I would like to introduce all the APC friends our annually Aquascaping Contest 2010.

*The Golden Prize - Wakening*










Author: solid
Title: Wakening
Dimention (WxDxH): 125x60x50 cm
Volume: 375 L
Plants: Hemianthus callitrichoides, Marsilea hirsute, Hemianthus micranthemoides, Glossostigma-elatinoides, Eleocharis acicularis, Vesicularia montagnei 
Fishes: Paracheirodon axelrod , otocinclus
Ages: 5 month
Light system: fluorescent 6x40W Jebo 10.000K
CO2 system: 2 bps
Filtration system: External Canister filter Atman EF4 + Overflow filter
Comment:
Tank describes a mountain chain in the early morning. Living beings just have waken up after a long sleep with the new fresh day, full of power. This tank also marks my return to planted tank with many changes in the manner of presentation and idea expression.

*
The Silver Prize - Sangri-la*










Author: vietlam
Title: Sangri - La
Dimention (WxDxH): 106x61x48 cm
Volume: 310 L
Plants: Eleocharis acicularis, Eleocharis quadricostatus, Marsilea drummondi, Hemianthus callitrichoides, Utricularia graminifolia, Glossostigma elatinoides, Hygrophila sp, Weeping Moss
Fishes: Paracheirodon innesi
Ages: 17 week
Light system: fluorescent 6x39W
CO2 system: 3 bps
Filtration system: External canister filter 25W
Comment: Shangri-La is a legendary valley leading from the Lama Religion monastery deep in the west end of the Kunlun Mountains. Shangri-La paradise on earth where the trees live on this land is always green, things seem to live immortality and the happiness became permanently...

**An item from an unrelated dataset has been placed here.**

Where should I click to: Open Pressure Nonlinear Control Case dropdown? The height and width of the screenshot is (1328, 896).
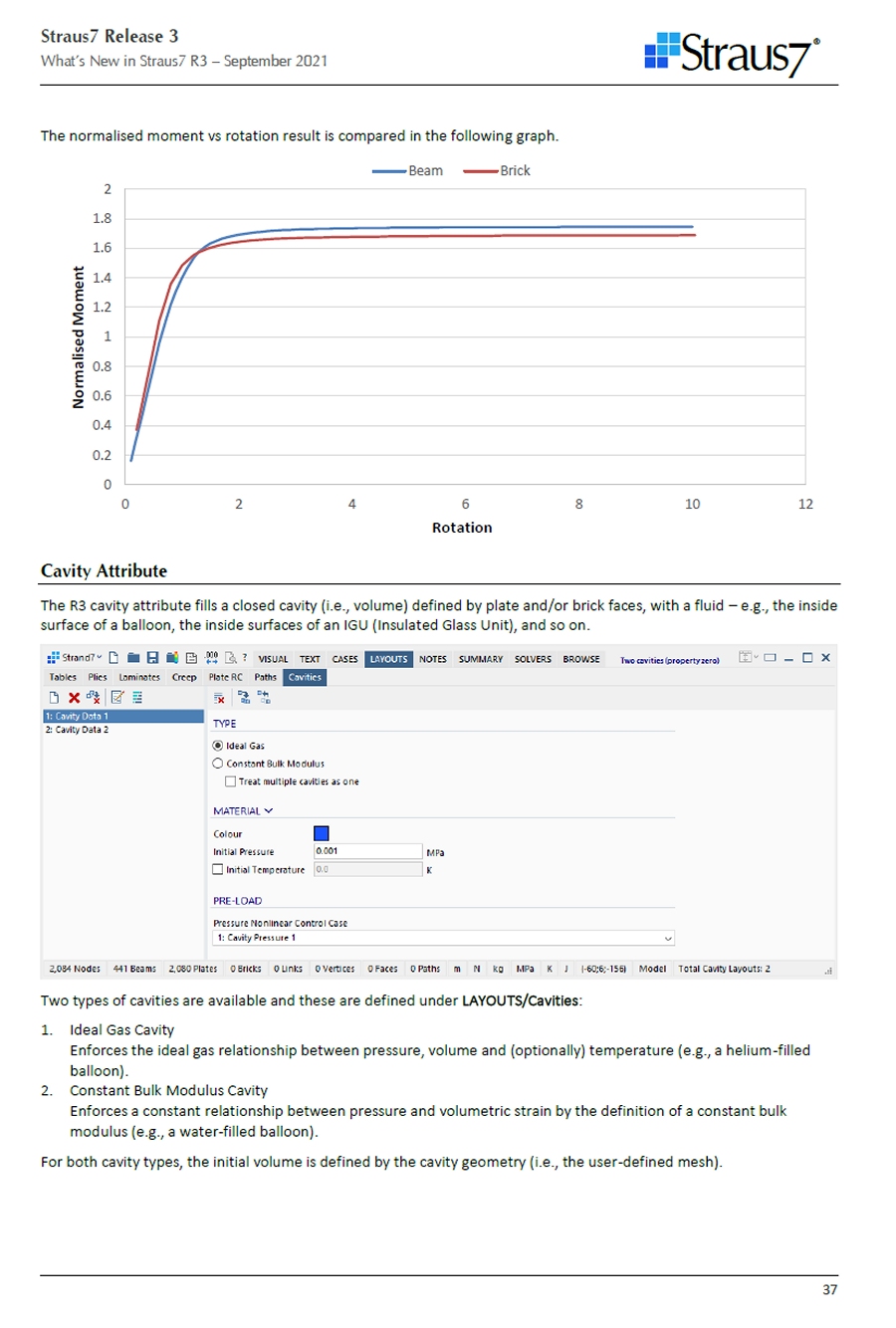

*The Bronzer Prize - Changing Season Time*










Author: coi77
Title: Changing season time
Dimention (WxDxH): 108X50X48 cm
Volume: 259 L
Plants: Eleocharis acicularis/Eleocharis quadricostatus, Glossostigma elatinoides, Marsilea drummondi
Fishes: Paracheirodon innesi
Ages: 3 month
Light system: fluorescent 4x39W Aqua Japan 10.000k 
CO2 system: 1 bps
Filtration system: external canister filter Atman EF4 
Comment: During the business trip to the Northwest in the last spring, the picture of rice terraced fields intermixed in the limestone mountains, the immense imposing rock fields remain always in my mind. From that idea, I used plants to combine with the Iwagumi arrangement to create "Changing season time"

For All Contest Tanks please see the link: 
http://www.aquabird.com.vn/forum/fo...ysprune=-1&sort=lastpost&prefixid=&order=desc

Regards,


----------



## Seattle_Aquarist (Mar 7, 2008)

Hi Blue_Dolphinvn,

Those are some excellent aquascapes, thank you for sharing them with us!


----------